Sungguh Kami (Allah) mengetahui. Sesungguhnya mereka (hanya) membuatmu susah disebabkan oleh ucapan mereka. (Namun), sesungguhnya mereka tidak mendustakan kepadamu (Muhammad). Hanya saja, orang-orang yang dlalim terhadap ayat-ayat Allah itu, berjiwa angkuh
Datangnya pengalaman ruhani kadang dari Allah Swt, dan kadang dari bisikan setan. Dan yang datang dari Allah Swt, tidak boleh didustakan. Rasulullah Saw bersabda :
الرُؤْيَةُ الحَسَنَةُ مِنَ اللهِ وَرُؤْيَةُ السَيِّئَةُ مِنَ الشَيْطَانِ
Mimpi yang baik dari Allah dan mimpi yang buruk dari setan. [11]
فِي اَخِرِ الزَمَانِ لاَتَكَدْ رُؤْيَةَ المُؤْمِنِ. اِتَّقُوْا فِرَاشَةَ المُؤْمِنِ فَإِنَّهُ يَنْظُرٌ بِنُوْرِ اللهِ.
Diakhir zaman, jangan tergesa-gesa mendustakan mimpinya orang mukmin. Takutlah (hati-hatilah) kamu semua kepada firasatnya orang mukmin. Karena sesungguhnya mukmin melihat (firasat tersebut) dengan cahayat Allah. [12]

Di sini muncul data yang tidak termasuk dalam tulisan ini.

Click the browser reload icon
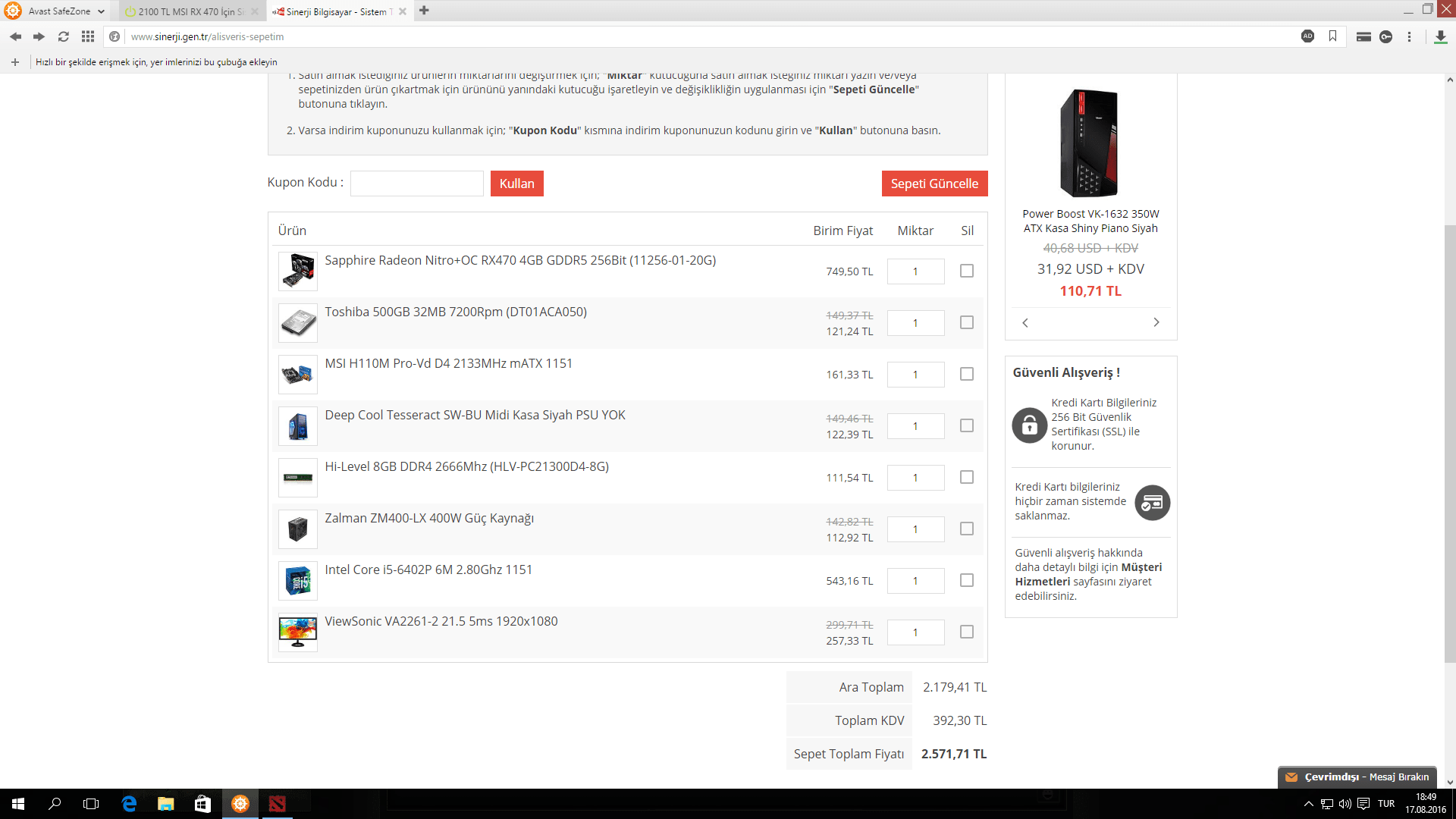 (64, 36)
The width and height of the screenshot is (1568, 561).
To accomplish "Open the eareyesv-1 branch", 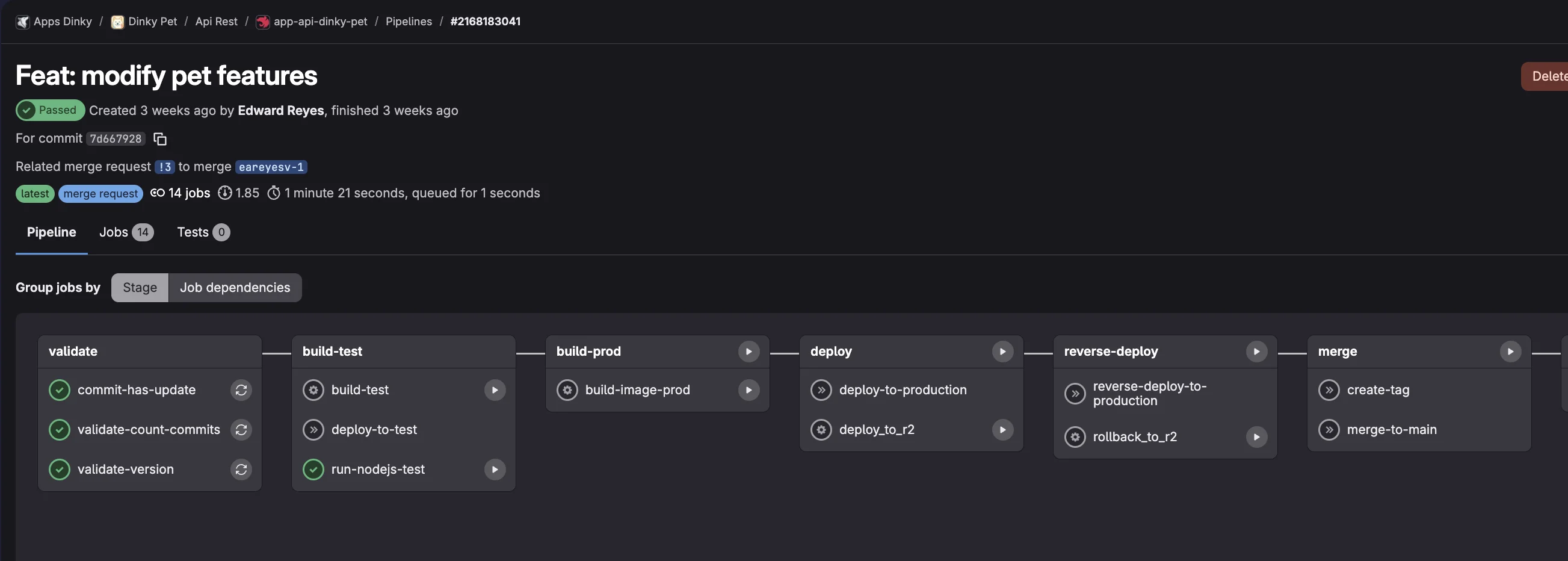I will 270,167.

Dikatakan mimpi yang baik dan benar (datang dari Allah Swt), bila sesuai dengan ketentuan fakta dan kenyataan alam ghaib (metafisika) yang telah diberitakan oleh al-Qur’an dan hadis. Sedangkan mimpi yang buruk, adalah yang mimpi yang dibisikkan oleh setan. Ia merupakan pengalaman ruhani yang tidak sesuai dengan fakta dunia ghaib.
Untuk menghindari mimpi dari bisikan iblis, Rasulullah Saw dalam hadisnya yang shahih telah menjelaskan bagimana cara memperoleh pengalaman ruhani yang baik dan benar. Yakni melalui bersahalawat dan bertawassul kepada Rasulullah Saw. Dengan bershalawat seseorang mendapat bimbingan langsung dari Rasulullah Saw. Dan juga bermanfaat sebagai pencuci dan pembersih hati dari kotoran dan godaan iblis. Oleh Allah Swt, iblis  tidak mamu menjelma atau menyerupai Rasulullah Saw.
Sebagaimana yang tercermin dalam hadis riwayat Abdullah Ibn Amr, Rasulullah Saw bersabda : [13]
صَلُّوا عَلَيَّ فَإِنَّهُ مَنْ صَلَّى عَلَيَّ صَلاَةً صَلَّى اللهُ عَلَيْهِ عَشَرًا, ثُمَّ سَلُّوا اللهَ لِيَ الوَسيْلَةَ, فَإِنَّهَا مَنْزِلَةٌ فِي الجَنَّةِ لاَتَنْبَغِي إِلاَّ لِعَبْدٍ مِنْ عِبَادِ اللهِ,  وَأَرْجُو أَنْ أَكُونَ أَنَا هُوَ, فَمَنَ سَأَلَ اللهَ لِيَ الوَسِيْلَةَ حَلَّتْ عَلَيْهِ الشَفَاعَةُ.
Bershalawatlah kamu semua kepadaku. Sesungguhnya barang siapa yang bershalawat kepadaku satu shalawat, maka Allah Swt akan bershalawat kepadanya sepuluh kali. Juga berwasilahlah kepadaku. Sebab sengguhnya wasilah itu tempat dalam surga. Yang tidak dapat memperolehnya kecuali hanya seorang saja dari hamba-hamba Allah. Dan aku berharap menjadi seperti dia. Barang siapa meminta kepada Allah dengan wasilah tersebut, maka syafaatku halal (wajib) baginya.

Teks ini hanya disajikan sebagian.